─── Source passage ───
New proposal for byte stream uses cases

[domenic]

As recently discussed in #253 and #288 there are several open issues with our current design for readable byte streams. The biggest ones are:

• async ready + sync readInto model does not work very well for read(2)-in-a-threadpool scenarios, like file handles, which require providing the buffer at the async time instead of at the sync read (Support reading bytes into buffers allocated by user code on platforms where only async read is available #253)
• async readInto models have the potential to cause observable data races, as another thread fills up the buffer (Support reading bytes into buffers allocated by user code on platforms where only async read is available #253 (comment) and elsewhere).

At the same time I think it is important that, as a guiding principle, we try to make readable byte streams deviate from other readable streams as little as possible, in author-facing interface. The entire point of streams as a primitive is to have a shared abstraction useful across lots of code, that many people build libraries on top of. Those libraries should ideally work just as well with readable byte streams as they do readable streams, without any extra work needed. That is why I have continually insisted that ReadableByteStream support the ReadableStream interface. This also is what motivated #288---at the time I was convinced that async readInto was a good solution to our problems for ReadableByteStream, which made me want to align ReadableStream with its own async read.

I think I have a new idea that satisfies our constraints. I go into more detail in https://gist.github.com/domenic/e251e37a300e51c5321f where you can see some evolution going on. The idea is that we revert from .ready to .wait(), and add an optional buffer parameter to .wait(). Here is some sample code from the gist:

async function chunkwise(rbs, processChunk) {
  let current = new ArrayBuffer(ONE_MIB);

  for (const i = 0; i < 10; ++i) {
    // Detaches current, transfering it to newAB
    // Begins the fread(newAB, 0, newAB.byteLength /* === ONE_MIB */) call
    await rbs.wait(current); // fulfills when the first fread(newAB, 0, ONE_MIB) call finishes
    current = rbs.read();    // return value is newAB, i.e. not === ab

    // Right now nothing is happening since even though the stream is empty, there is no buffer it can use to read.
───
**Written request 1:**
From the byte stream proposal, extract word for word the part that opens with the words containing "New proposal for" and closes with "read is available #253)".
─── Records for the task ───
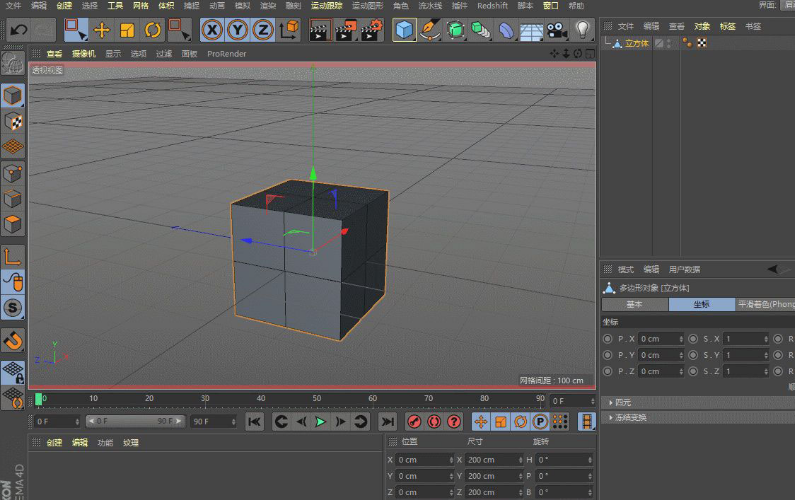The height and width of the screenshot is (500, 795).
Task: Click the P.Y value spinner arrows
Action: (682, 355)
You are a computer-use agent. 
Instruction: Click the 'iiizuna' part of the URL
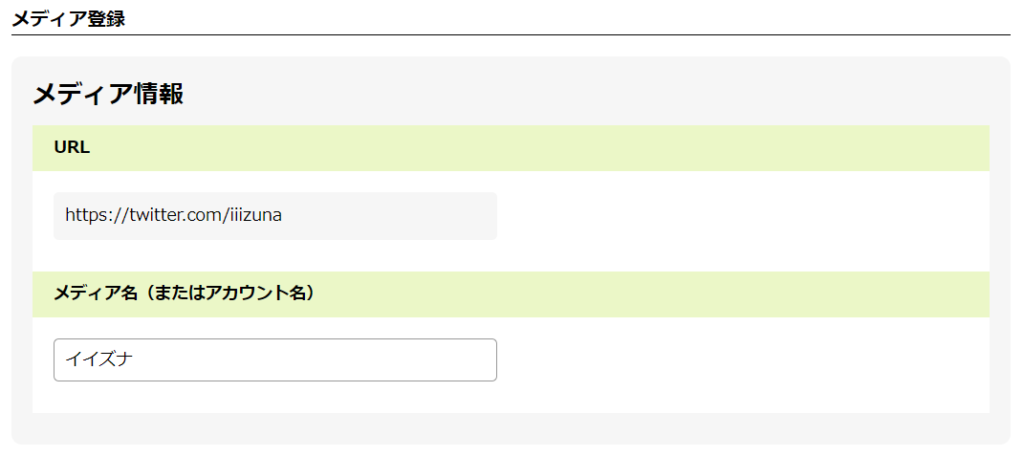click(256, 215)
───
─── Records for the task ───
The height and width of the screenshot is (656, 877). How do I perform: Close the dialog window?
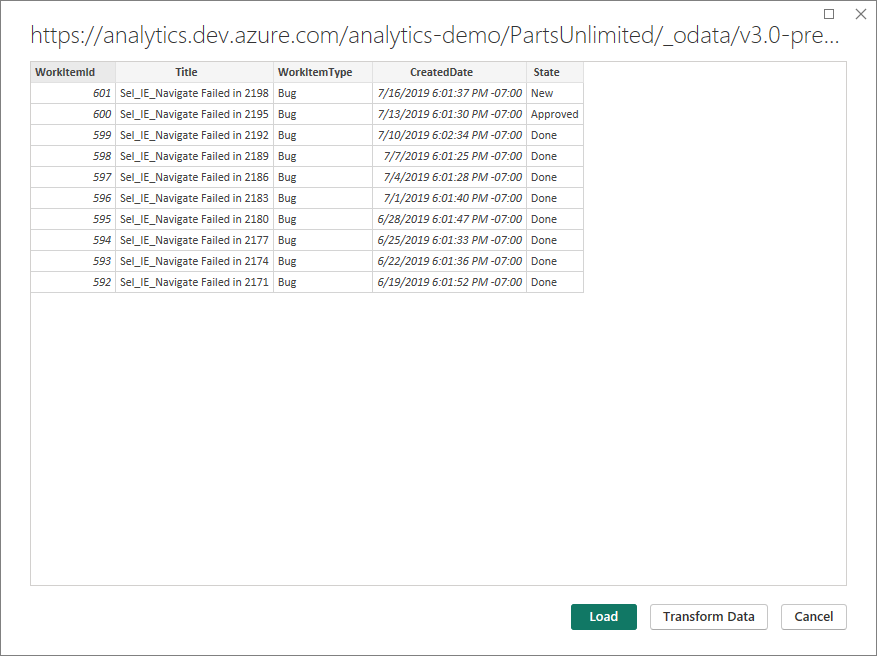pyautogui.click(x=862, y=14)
───
**Written request 2:**
Rewrite the records from the line containing "You are a computer-use agent." through the line containing "click(256, 215)", both ends included, and return only those lines with the requests kept. Multiply every coordinate in the answers by 2.3 and round to whole numbers, halves up. Leave the pictures out of your answer.

**Final result 1:**
New proposal for byte stream uses cases

[domenic]

As recently discussed in #253 and #288 there are several open issues with our current design for readable byte streams. The biggest ones are:

• async ready + sync readInto model does not work very well for read(2)-in-a-threadpool scenarios, like file handles, which require providing the buffer at the async time instead of at the sync read (Support reading bytes into buffers allocated by user code on platforms where only async read is available #253)

**Final result 2:**
You are a computer-use agent. 
Instruction: Click the 'iiizuna' part of the URL
click(589, 495)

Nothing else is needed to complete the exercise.